**Page text**
○ ○ ○ ○
Auto-Discovery Daemon
---------------------

1. Introduction

The auto-discovery daemon is a user level program to allow multiple hosts on a 
single network (for now) to become aware of each other.  When a host running 
auto-discovery becomes aware of another host's existence, it can inform the 
openMosix kernel.  The openMosix kernel can then add it to its internal map of 
existing machines.

Currently the daemon is complied to run in alpha mode which means that does not
interact or affect the openMosix kernel.  Normally it would perform I/O on 
/proc/hpc/admin/mospe and /proc/hpc/admin/config.  Instead it writes to
two /tmp files: /tmp/om_mospe and /tmp/om_config in much the same way as it 
would to the /proc files.

These /tmp files are binary.  A small utility called showmap is included.  By
running showmap, the values that would have been written to /proc can be seen
in a human-readable format.  For example, the "mosix.map" that would have been 
passed to the kernel can be viewed.  This is done so the daemon can be tested
in a few environments before it is used in a potentially harmful way.  (When
not compiled in ALPHA mode, this utility is similar to running "setpe -r".)


2. Requirements

Your kernel must be configured to support IP multicast (CONFIG_IP_MULTICAST
kernel option).  This is probably configured by default.


3. Building and Running

% make clean
% make
% ./omdiscd -n

The "-n" or "--nodaemon" options cause omdiscd to run in the foreground,
sending messages and debugging output to standard error.  Without this option, 
all output will go to syslog, potentially causing confusion with testing.

By default, the daemon will allow the kernel to choose an interface to use
for multicast communication.  A specific interface can be used by adding the
"-i <interface>" option.

On my cluster, "ariette", I run (at least) three copies for testing.  The 
gateway "ariette" specifies the "-i" option because it has multiple interfaces,
only one residing in the cluster:

ariette# ./omdiscd -n -i eth1,eth0
node1# ./omdiscd -n
node2# ./omdiscd -n
[...]

node1 and node2 are on the same network as eth1 on ariette.  Specifying two
interfaces (and no multicast TTL) means that auto-discovery will route messages
between the network connected to eth1 on ariette and the network connected
to eth0 on ariette.  In addition, node1 and node2 will configure its map with
one of ariette's interfaces as an alias entry.
○ ○ ○ ○
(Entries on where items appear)
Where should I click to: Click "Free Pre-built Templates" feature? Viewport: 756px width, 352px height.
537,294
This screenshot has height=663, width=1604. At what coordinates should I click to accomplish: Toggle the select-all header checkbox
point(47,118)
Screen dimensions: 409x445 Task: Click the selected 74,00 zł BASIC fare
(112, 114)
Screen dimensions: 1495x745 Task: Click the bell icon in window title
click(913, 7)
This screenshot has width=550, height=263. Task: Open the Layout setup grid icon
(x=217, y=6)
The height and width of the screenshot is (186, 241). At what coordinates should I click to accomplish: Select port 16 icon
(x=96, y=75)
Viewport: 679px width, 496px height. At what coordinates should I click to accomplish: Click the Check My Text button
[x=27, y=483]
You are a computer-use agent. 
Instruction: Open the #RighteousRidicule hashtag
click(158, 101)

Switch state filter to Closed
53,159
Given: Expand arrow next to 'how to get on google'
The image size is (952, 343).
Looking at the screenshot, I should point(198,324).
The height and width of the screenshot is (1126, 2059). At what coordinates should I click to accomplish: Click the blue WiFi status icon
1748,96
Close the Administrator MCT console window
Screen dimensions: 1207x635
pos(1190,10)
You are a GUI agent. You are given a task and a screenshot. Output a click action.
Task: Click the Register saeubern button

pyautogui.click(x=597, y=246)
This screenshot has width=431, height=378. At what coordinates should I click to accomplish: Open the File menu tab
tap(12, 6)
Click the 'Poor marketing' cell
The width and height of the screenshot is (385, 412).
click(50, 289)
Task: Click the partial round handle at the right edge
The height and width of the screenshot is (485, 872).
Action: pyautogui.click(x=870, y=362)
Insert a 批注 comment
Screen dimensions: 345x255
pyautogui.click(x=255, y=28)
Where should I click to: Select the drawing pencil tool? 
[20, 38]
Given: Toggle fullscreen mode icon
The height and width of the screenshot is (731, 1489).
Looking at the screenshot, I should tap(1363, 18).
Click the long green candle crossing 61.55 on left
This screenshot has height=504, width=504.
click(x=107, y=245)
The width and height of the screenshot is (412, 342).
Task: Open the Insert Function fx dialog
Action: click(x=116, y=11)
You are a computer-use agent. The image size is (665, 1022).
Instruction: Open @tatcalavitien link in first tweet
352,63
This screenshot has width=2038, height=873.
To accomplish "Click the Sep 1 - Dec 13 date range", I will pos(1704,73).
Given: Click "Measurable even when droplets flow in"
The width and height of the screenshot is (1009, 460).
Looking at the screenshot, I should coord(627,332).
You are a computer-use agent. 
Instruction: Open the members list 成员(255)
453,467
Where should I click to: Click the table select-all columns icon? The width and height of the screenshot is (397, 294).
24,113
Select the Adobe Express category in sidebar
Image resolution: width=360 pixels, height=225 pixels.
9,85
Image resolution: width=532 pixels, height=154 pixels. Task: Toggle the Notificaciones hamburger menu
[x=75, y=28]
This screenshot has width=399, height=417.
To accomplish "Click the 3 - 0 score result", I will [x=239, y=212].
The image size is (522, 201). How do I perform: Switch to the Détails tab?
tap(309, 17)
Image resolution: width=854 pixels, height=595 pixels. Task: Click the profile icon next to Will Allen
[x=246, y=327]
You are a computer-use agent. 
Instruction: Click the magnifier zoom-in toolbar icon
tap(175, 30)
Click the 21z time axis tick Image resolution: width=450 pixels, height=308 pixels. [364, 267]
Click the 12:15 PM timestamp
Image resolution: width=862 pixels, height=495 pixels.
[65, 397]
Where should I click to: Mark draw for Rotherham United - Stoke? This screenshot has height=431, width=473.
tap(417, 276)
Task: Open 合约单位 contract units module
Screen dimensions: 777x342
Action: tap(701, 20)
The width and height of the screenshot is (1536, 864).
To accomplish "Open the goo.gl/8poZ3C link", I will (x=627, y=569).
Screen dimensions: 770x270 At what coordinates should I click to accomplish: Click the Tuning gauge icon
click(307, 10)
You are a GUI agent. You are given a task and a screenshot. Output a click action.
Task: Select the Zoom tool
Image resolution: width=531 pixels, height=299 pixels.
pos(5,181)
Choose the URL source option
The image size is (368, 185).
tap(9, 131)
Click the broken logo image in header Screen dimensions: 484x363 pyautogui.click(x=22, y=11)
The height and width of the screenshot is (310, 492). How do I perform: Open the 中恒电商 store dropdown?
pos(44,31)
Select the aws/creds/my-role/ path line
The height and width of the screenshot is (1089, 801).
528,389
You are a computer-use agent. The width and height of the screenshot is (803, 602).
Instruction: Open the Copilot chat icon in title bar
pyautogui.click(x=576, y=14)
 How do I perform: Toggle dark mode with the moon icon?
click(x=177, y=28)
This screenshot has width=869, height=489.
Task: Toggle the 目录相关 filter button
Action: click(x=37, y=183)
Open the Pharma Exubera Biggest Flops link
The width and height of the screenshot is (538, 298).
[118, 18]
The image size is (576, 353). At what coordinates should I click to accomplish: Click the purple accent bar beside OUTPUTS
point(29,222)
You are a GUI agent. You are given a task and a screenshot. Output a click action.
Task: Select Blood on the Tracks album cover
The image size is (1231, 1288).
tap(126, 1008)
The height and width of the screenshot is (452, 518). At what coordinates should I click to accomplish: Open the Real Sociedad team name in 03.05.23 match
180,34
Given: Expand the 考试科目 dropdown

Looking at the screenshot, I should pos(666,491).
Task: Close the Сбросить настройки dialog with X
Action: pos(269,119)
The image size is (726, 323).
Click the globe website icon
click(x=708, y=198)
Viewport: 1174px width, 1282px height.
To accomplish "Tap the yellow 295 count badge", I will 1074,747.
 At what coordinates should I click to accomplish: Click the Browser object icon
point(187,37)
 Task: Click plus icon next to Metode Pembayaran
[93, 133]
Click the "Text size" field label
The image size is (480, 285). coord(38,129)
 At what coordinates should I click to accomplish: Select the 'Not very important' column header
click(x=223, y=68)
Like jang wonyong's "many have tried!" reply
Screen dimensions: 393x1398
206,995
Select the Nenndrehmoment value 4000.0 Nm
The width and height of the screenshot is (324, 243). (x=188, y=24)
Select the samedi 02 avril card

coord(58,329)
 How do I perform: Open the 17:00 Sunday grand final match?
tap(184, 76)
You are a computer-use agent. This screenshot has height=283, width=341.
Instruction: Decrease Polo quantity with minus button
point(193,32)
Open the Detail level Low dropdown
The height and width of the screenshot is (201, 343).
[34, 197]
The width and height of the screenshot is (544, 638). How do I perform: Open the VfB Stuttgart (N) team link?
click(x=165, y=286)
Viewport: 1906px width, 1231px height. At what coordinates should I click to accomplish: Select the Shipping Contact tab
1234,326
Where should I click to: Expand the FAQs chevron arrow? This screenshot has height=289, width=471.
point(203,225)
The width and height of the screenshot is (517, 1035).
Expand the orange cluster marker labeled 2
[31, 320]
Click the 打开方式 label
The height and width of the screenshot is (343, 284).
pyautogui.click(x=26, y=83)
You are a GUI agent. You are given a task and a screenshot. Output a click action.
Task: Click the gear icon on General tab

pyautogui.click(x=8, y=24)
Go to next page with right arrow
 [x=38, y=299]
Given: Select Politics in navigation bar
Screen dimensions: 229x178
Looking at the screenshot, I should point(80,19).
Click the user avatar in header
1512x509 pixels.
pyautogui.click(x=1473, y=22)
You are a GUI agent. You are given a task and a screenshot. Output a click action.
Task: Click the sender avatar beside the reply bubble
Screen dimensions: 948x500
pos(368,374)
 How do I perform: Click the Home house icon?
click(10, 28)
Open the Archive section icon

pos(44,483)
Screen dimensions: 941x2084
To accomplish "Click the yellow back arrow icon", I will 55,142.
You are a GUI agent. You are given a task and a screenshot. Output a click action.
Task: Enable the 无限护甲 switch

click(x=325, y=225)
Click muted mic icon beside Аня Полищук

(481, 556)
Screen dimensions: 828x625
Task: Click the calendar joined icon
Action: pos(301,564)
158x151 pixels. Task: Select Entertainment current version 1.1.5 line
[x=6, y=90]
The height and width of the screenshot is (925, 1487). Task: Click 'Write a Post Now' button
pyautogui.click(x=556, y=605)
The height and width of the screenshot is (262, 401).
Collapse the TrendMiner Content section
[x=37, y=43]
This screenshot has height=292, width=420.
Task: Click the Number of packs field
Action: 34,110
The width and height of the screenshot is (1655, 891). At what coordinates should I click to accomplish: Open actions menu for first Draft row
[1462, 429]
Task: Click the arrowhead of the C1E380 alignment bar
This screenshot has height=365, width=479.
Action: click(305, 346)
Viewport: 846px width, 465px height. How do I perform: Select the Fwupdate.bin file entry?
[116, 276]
○ ○ ○ ○
**Required tasks**
[A] In the records, transcribe the lines starting at the one containing "Given: Expand the 考试科目 dropdown" and ending at the one containing "I will 1074,747.".
[B] Write the next part of the openMosix auto-discovery daemon notes, picking up after their final sentence.
The daemon text and the records come from unrelated sources.

**Responses**
[A]
Given: Expand the 考试科目 dropdown

Looking at the screenshot, I should pos(666,491).
Task: Close the Сбросить настройки dialog with X
Action: pos(269,119)
The image size is (726, 323).
Click the globe website icon
click(x=708, y=198)
Viewport: 1174px width, 1282px height.
To accomplish "Tap the yellow 295 count badge", I will 1074,747.

[B]
To run showmap:

% ./showmap

There are some tests that are used to validate some internals of the daemon.
The tests can be built and run by the following commands.  It is important to 
note that building for testing produces different binaries, so a "make clean" 
is necessary.

To build and run tests:

% make clean
% make -f Makefile.test
% ./test

To run the daemon in live mode, remove (or macro out) "#define ALPHA" from
openmosix.c and showmap.c.  Then make clean, and make.


4. Limitations

4.1 Node-id Generation

Node identifiers are generated by taking the last two octets of the IP address 
of a given machine.  The obvious problem with this is potential node-id 
collisions, which I think will not arise in most clusters.

4.2. Routing

When auto-discovery is doing routing of messages between networks, there is no
routing loop detection---in fact, the route that the auto-discovery messages
take may be different than the traffic between the openMosix nodes.  For 
anything but a very simple network, use of real multicast routing (e.g. 
mrouted) is recommended.


5 Command line options:

  --interface or -i <interface>[,<interface>[,<interface>]...]]:
    The interface option can be used to specify between one and six interfaces
    which will be used in the openMosix cluster.  It is specified as a comma 
    separated list.  Each interface listed will receive and send multicast 
    notifications, unless the "-m" or "--multicast-ttl" option is specified.
    In that case, only the first interface listed will send and receive 
    messages, and others will be configured as openMosix aliases.  When this 
    option is not specified, auto-discovery will allow the kernel to select a 
    default interface.  This option is not necessary when a host only has one 
    configured interface.

  --nodaemon or -n:
    The nodaemon option causes auto-discovery to run in the foreground, and 
    not as a daemon.  All output will go to standard error, as opposed to 
    syslog when running as a daemon.

  --multicast-ttl or -m <value>:
    When this option is specified, the value passed is used as the 
    time-to-live (TTL) for multicast.  This option assumes that multicast 
    routing is configured on gateways connecting clusters.  When it is 
    specified, auto-discovery configured with multiple interfaces will only 
    send and recieve notifications on one interface.

  --help or -h:
    displays basic usage.


6 Debug Messages:

There is a function call from main to log_set_debug().  This is used to 
enable debug messages for various features.  See log.h for a list of 
parameters.  Full debug messaging can be enabled on a running daemon by
giving it a SIGUSR1 signal.  SIGUSR1 signals toggle the daemon between 
the compile-time default and full messaging.

7 TODO List:

Below is a group of things which still need to be done to the daemon.

To do:
  + net.c/openmosix.c: add basic gateway discovery.
  + general: add ability for nodes to leave the cluster.
  + general: write man page.
  + event.c: add event handling code if/when finally needed.
  + general: add pid file
  + sys.c: add omdiscd.pid file to /var/...
  + general: clean up command line options (add --route, etc).

Performance/Optimizations:
  + net.c: if more than one message is waiting to be received, meaning
    multiple nodes will join, place messages in a queue and process them
    in batch.

Things to decide:
  + should multiple join messages be sent?  perhaps one per hour?
  + should nodes be removed from the kernel if they send a leave message?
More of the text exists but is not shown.